Posted January 24, 2013 by

John Marshall Law School graduates should consider spending at least part of their careers in public service, former U.S. Attorney Patrick Fitzgerald said in his address at the Jan. 20, 2013, commencement ceremonies.

The law school awarded 159 JD degrees, 42 LLM degrees and four MS degrees.

“If there’s a cause or issue out there that appeals to you, find the time within your own constraints to give back,” Fitzgerald said. “You will get so much more out of it than what you give. The skills and education you have could make a great difference in society.”

Fitzgerald told the graduates that it’s not an easy time to be a lawyer and offered advice to help them succeed that was gleaned from his 24-year career in government and his experience working in the private sector.

Fitzgerald said many who have been practicing for years will tell graduates how easy they have it now. By comparison, Fitzgerald said he will tell them that being a lawyer today is not any easier than it was when he was first licensed to practice law 28 years ago. “The world is changing, our economy is changing, there are lots of pressures on folks,” Fitzgerald noted. “It’s not an easy time to be a lawyer and I recognize that.”

Fitzgerald encouraged the  graduates sitting before him to believe in themselves: “Clients are going to look to you for advice on some important decisions.
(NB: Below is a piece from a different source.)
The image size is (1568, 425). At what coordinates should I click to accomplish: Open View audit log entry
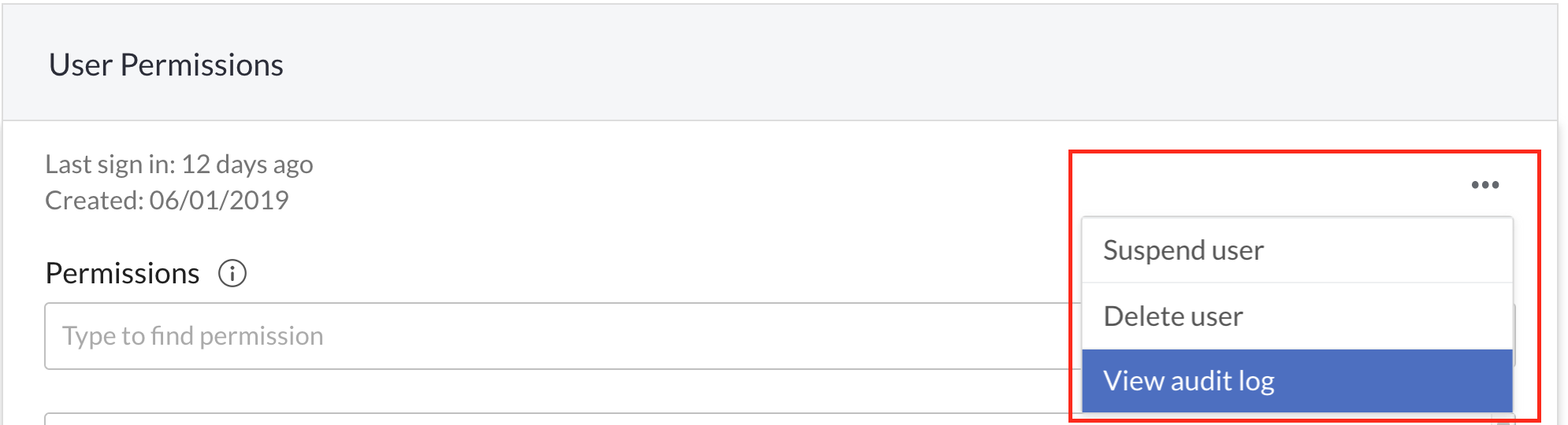click(x=1297, y=381)
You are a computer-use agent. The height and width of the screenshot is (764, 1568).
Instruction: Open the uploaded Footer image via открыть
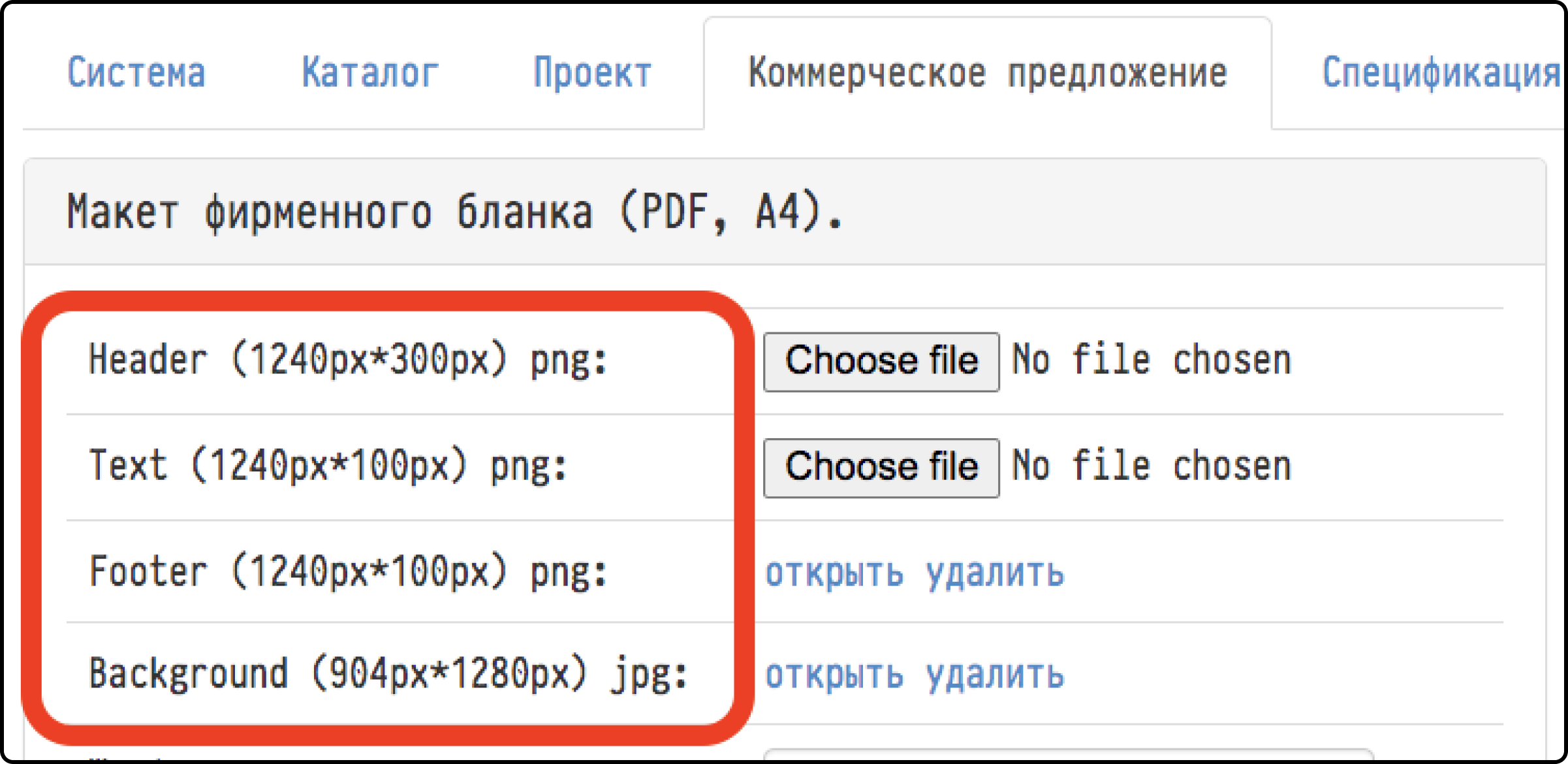coord(834,573)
If you don’t have confidence, you won’t fulfill your potential.”

As a lawyer, your reputation is paramount and dependent on truthfulness, he said.

“Don’t walk away from your word,” he told them. “It’s important to the success of your career.”
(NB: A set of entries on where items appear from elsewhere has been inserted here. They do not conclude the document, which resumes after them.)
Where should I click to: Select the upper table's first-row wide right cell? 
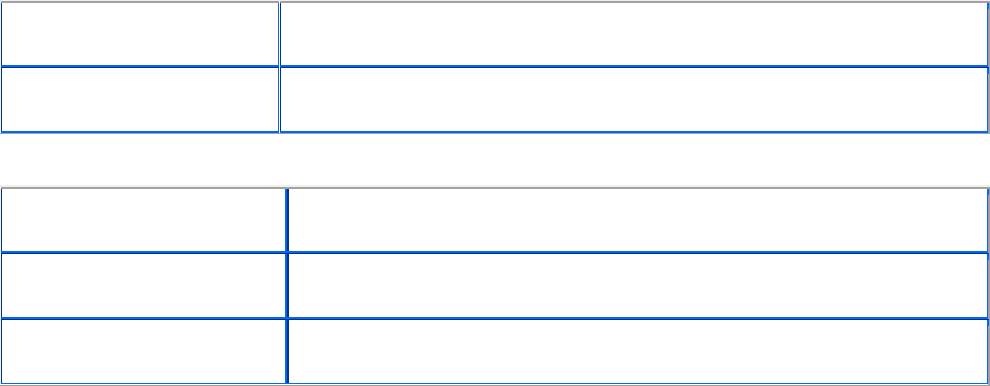[633, 33]
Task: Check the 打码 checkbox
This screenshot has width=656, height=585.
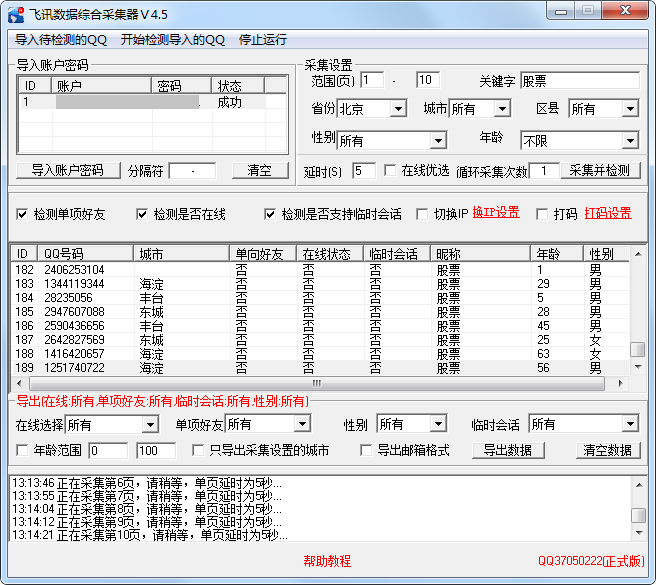Action: (542, 214)
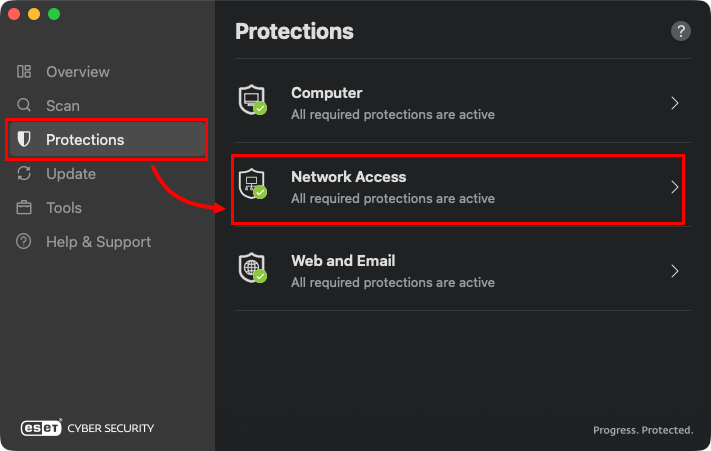Go to the Overview section
The image size is (711, 451).
(78, 72)
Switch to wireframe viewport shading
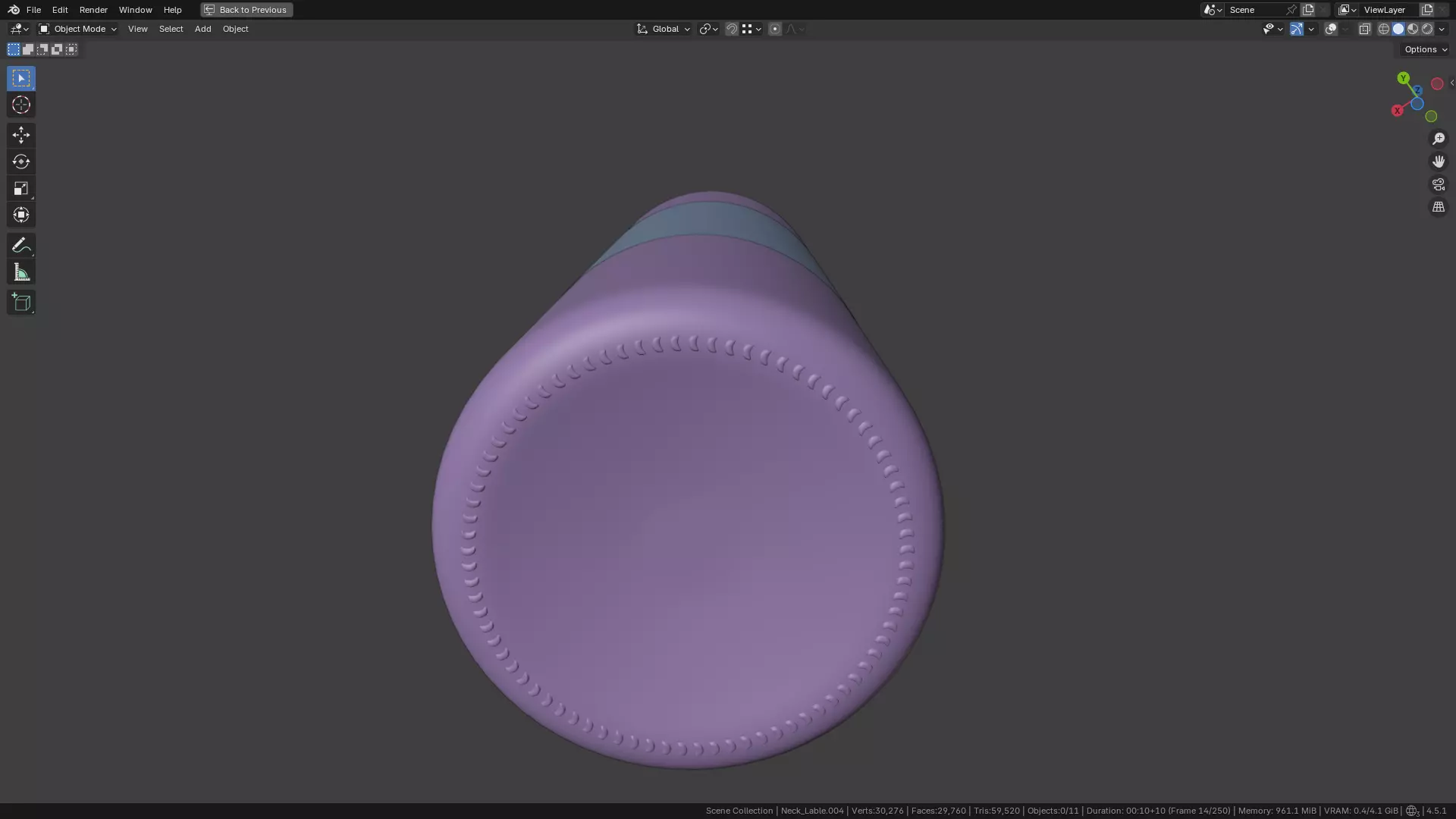This screenshot has height=819, width=1456. pos(1384,29)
Fitzgerald acknowledged that  most lawyers do a great job managing other people’s problems, but don’t focus enough on themselves.

“Every year I was working in government, I would ask myself, ‘Why am I doing this? Why am I here? Is this something I want to be doing? Is there something I should be doing differently?’” he said. His advice: “Don’t take a job you don’t like so much if it means passing up something else you’d rather do, because of something like a difference in income.”

Fitzgerald also told graduates of the need for balancing work with their personal lives.

“When you enter the law, you enter a profession where by and large the job consumes you,” Fitzgerald said. “Part of actively managing your career is to think of how it works for you and your family.”